==== Extract provided

We settled a claim for our client, whose wife died after two GPs failed to investigate her ongoing cough which transpired to be due to the presence of a lung tumour.
The patient had been a heavy smoker but had given up the habit because of concerns about the risks and due to a family history of cancer.
She developed the cough in mid-March 2012. Initially, she thought that this would go away of its own accord but after two weeks when it remained, she arranged an appointment to see her GP who prescribed antibiotics. A few days later she returned to see her GP expressing concern. She was again reassured and told to complete the course of antibiotics. Over the next month she attended her GP practice on a further two occasions and requested a referral for investigation. She visited the practice again in May and despite having now had an ongoing cough for over two months, she was again reassured.

========
==== Exercise data

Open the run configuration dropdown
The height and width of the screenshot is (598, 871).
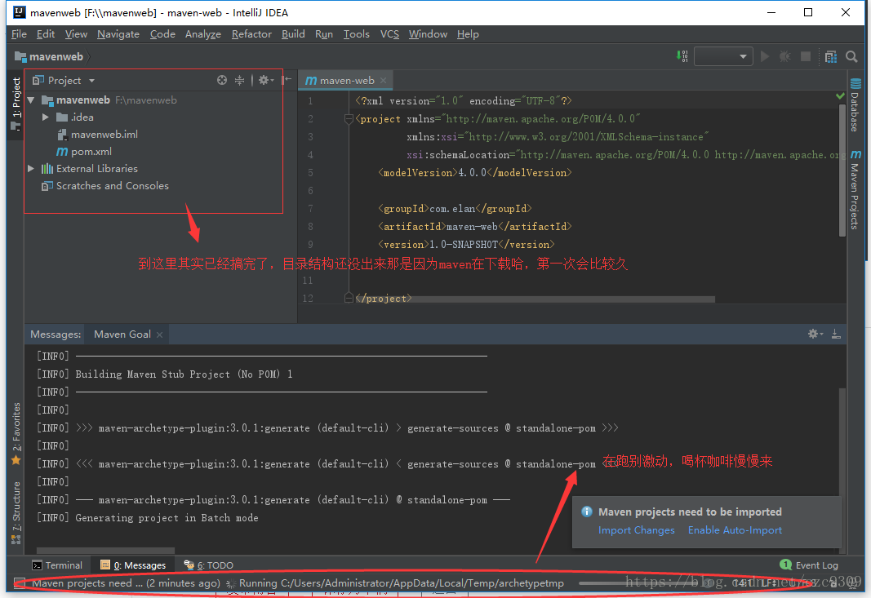coord(723,56)
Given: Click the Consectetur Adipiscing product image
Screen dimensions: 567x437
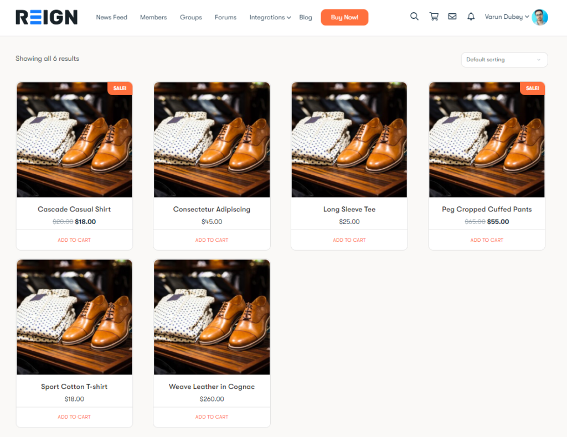Looking at the screenshot, I should pos(212,139).
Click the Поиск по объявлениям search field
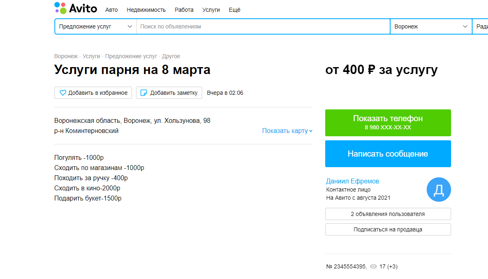The height and width of the screenshot is (279, 488). [263, 26]
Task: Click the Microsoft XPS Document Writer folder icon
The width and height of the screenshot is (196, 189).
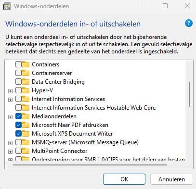Action: 26,134
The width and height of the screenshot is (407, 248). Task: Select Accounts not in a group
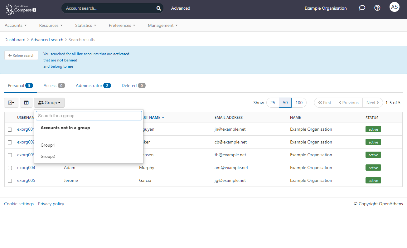(x=65, y=128)
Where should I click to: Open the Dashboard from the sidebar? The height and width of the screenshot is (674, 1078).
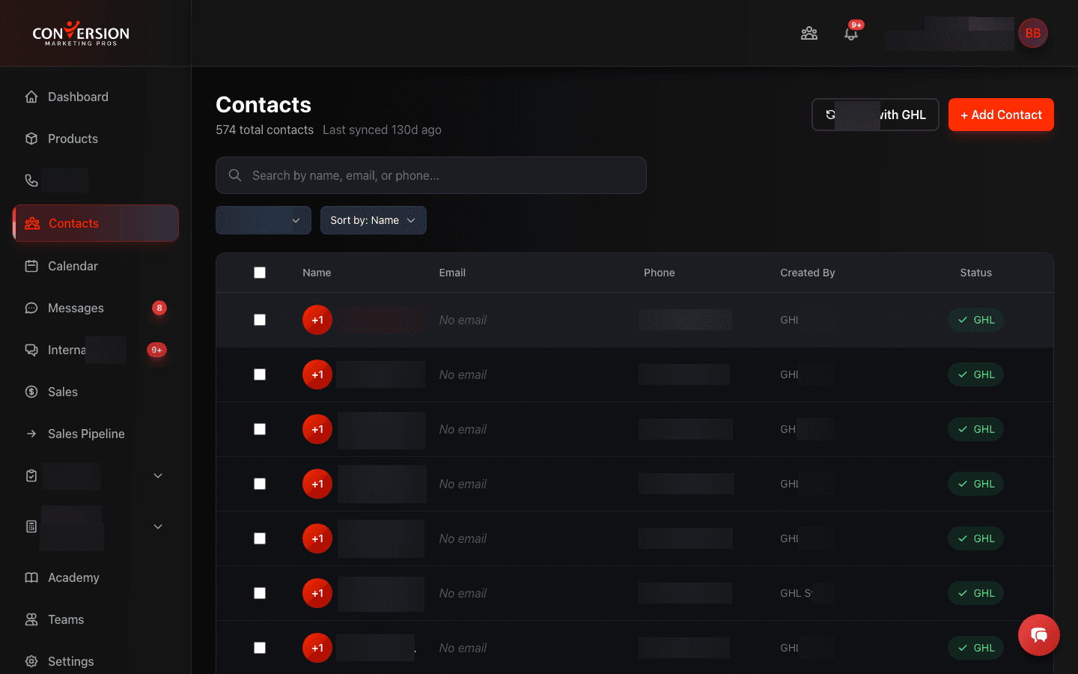[x=78, y=97]
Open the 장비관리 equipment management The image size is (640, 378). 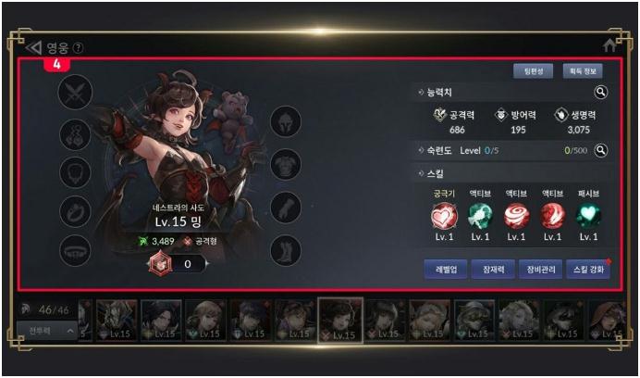tap(541, 270)
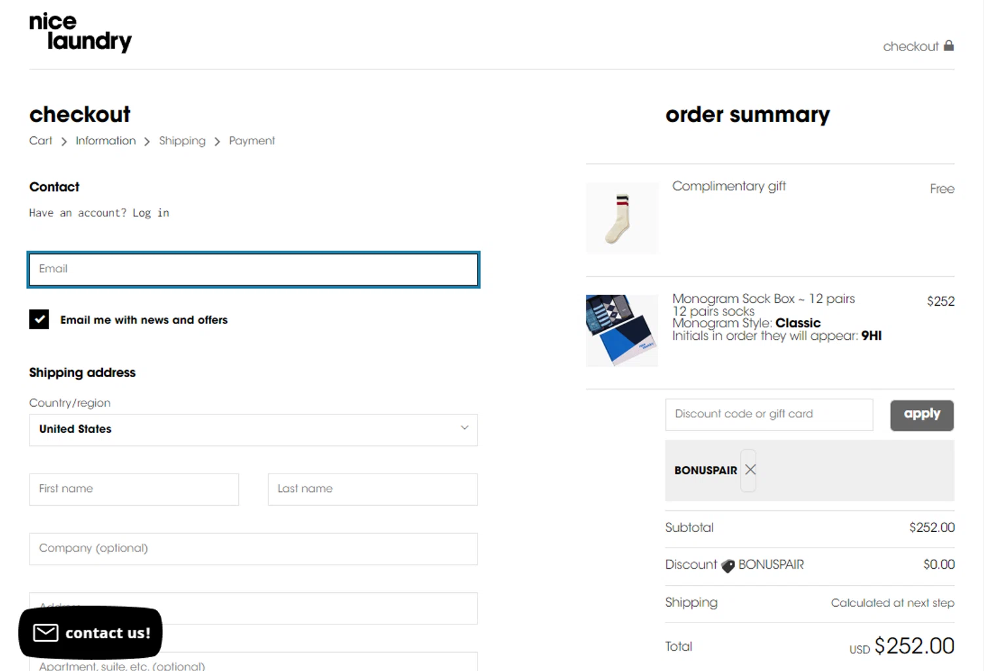
Task: Click the Monogram Sock Box thumbnail
Action: pos(621,331)
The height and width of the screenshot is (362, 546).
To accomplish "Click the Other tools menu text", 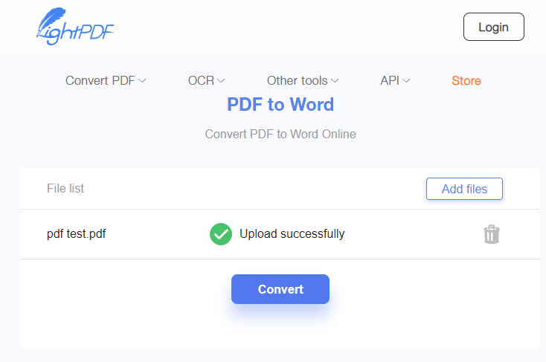I will point(298,81).

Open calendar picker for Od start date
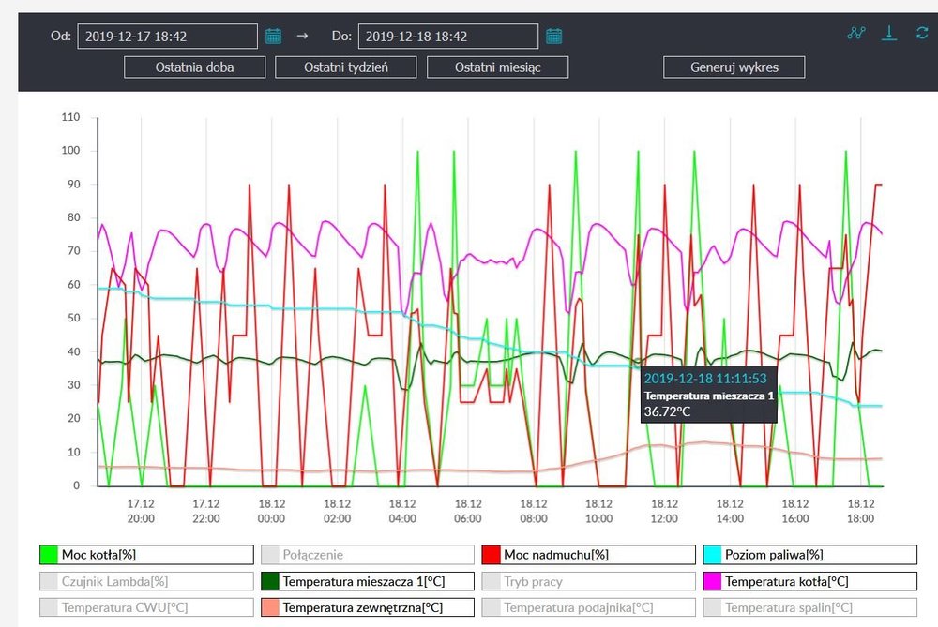coord(273,37)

========

▶ Parts of the exercise:
1. From the lung tumour claim, pull out the passage from "We settled a" to "history of cancer.".
2. According to the lung tumour claim, why had the patient stopped smoking?
The entries were taken from a separate source.

▶ Responses in order:
1.
We settled a claim for our client, whose wife died after two GPs failed to investigate her ongoing cough which transpired to be due to the presence of a lung tumour.
The patient had been a heavy smoker but had given up the habit because of concerns about the risks and due to a family history of cancer.

2. She stopped because she was worried about the risks of smoking. A family history of cancer was another reason.